• _Record excerpts_

════════

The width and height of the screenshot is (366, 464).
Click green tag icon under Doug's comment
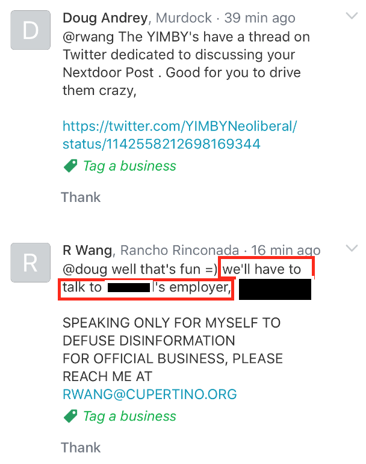click(70, 166)
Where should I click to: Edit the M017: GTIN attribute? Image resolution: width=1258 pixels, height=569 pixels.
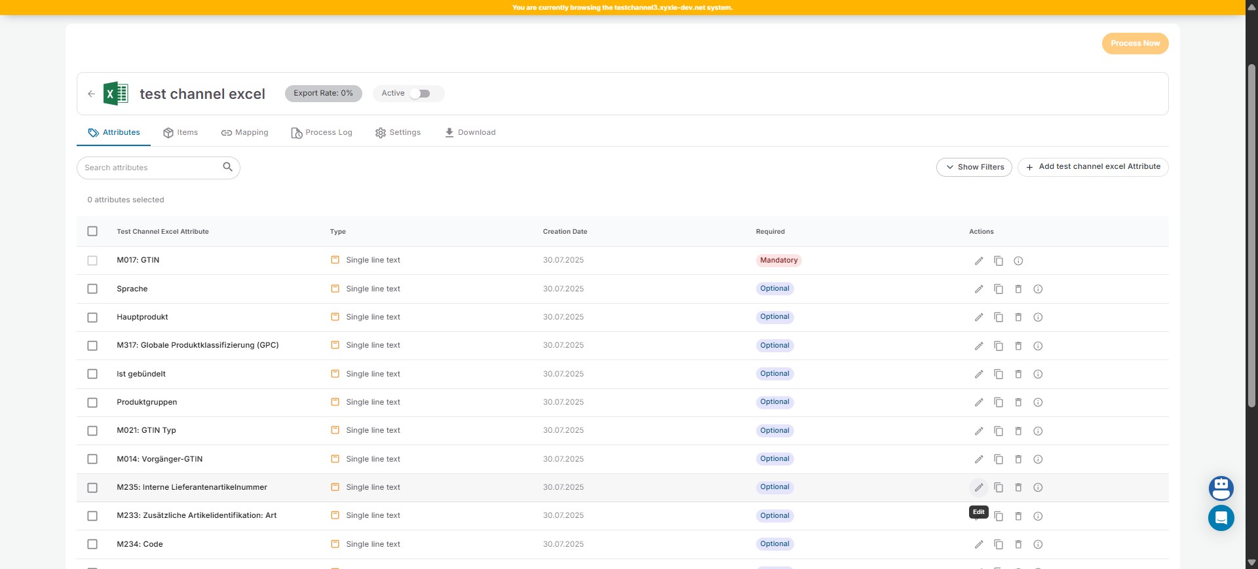(978, 261)
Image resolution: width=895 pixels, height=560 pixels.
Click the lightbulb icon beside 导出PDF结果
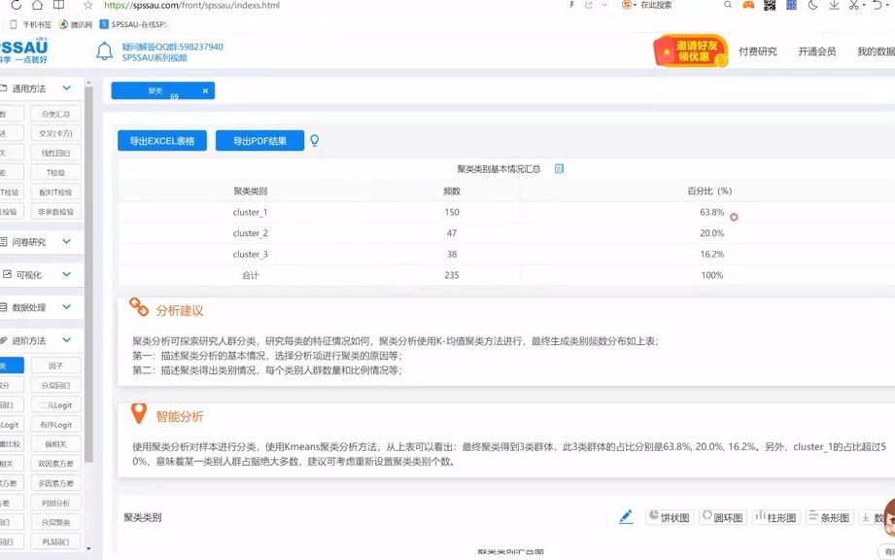pyautogui.click(x=313, y=140)
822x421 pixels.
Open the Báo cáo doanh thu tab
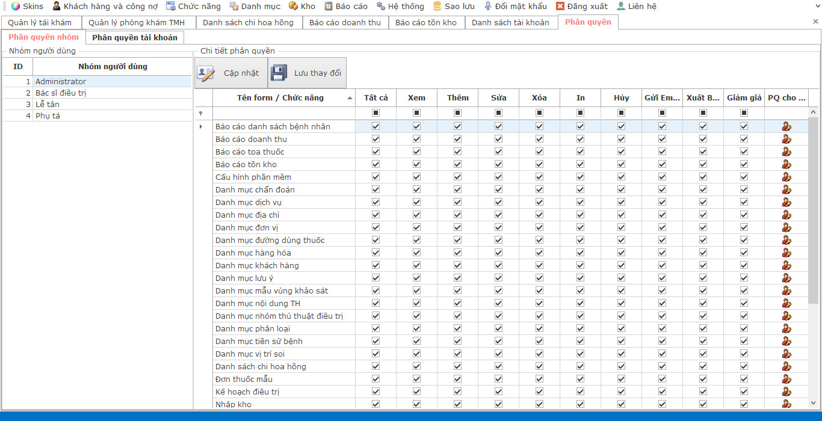coord(345,22)
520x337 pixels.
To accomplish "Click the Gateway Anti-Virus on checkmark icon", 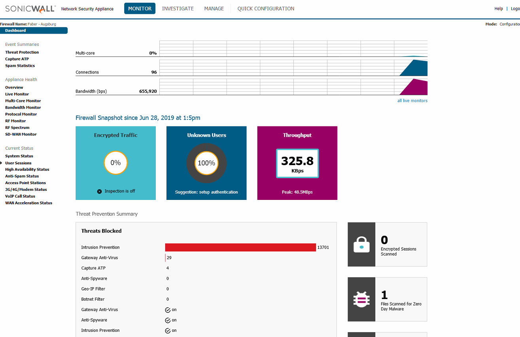I will (x=168, y=310).
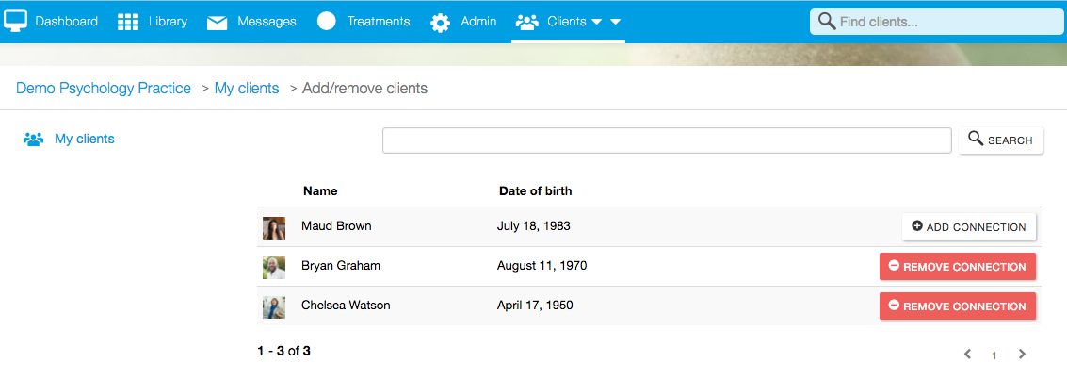Remove connection for Chelsea Watson
Viewport: 1067px width, 380px height.
point(958,306)
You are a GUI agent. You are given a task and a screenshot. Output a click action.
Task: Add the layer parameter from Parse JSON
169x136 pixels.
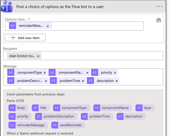[x=145, y=108]

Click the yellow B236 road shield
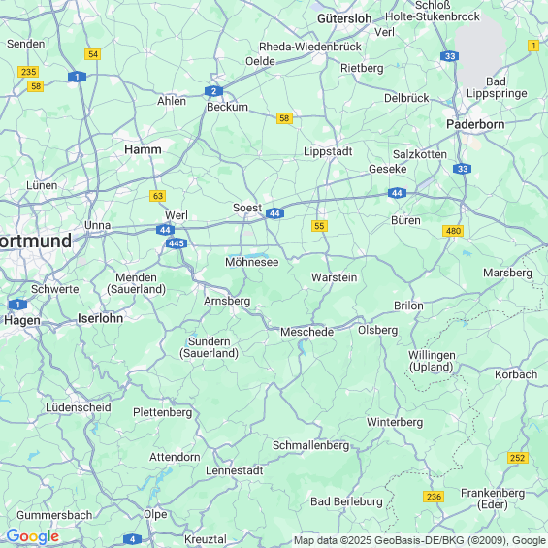pyautogui.click(x=434, y=497)
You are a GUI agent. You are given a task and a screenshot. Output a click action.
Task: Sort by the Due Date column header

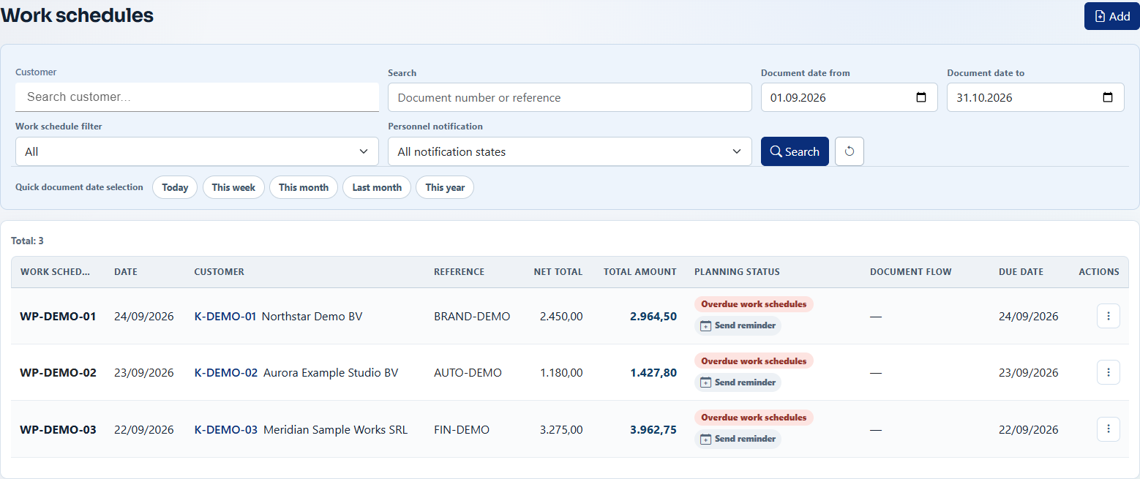point(1021,272)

════════

• _Activity_
From the line with "Click the yellow B236 road shield" down to the last line of the records above, restate each line verbatim, passing over any picture.

• _Exercise result_
Click the yellow B236 road shield
pyautogui.click(x=434, y=497)
You are a GUI agent. You are given a task and a screenshot. Output a click action.
Task: Sort by the Due Date column header

point(1021,272)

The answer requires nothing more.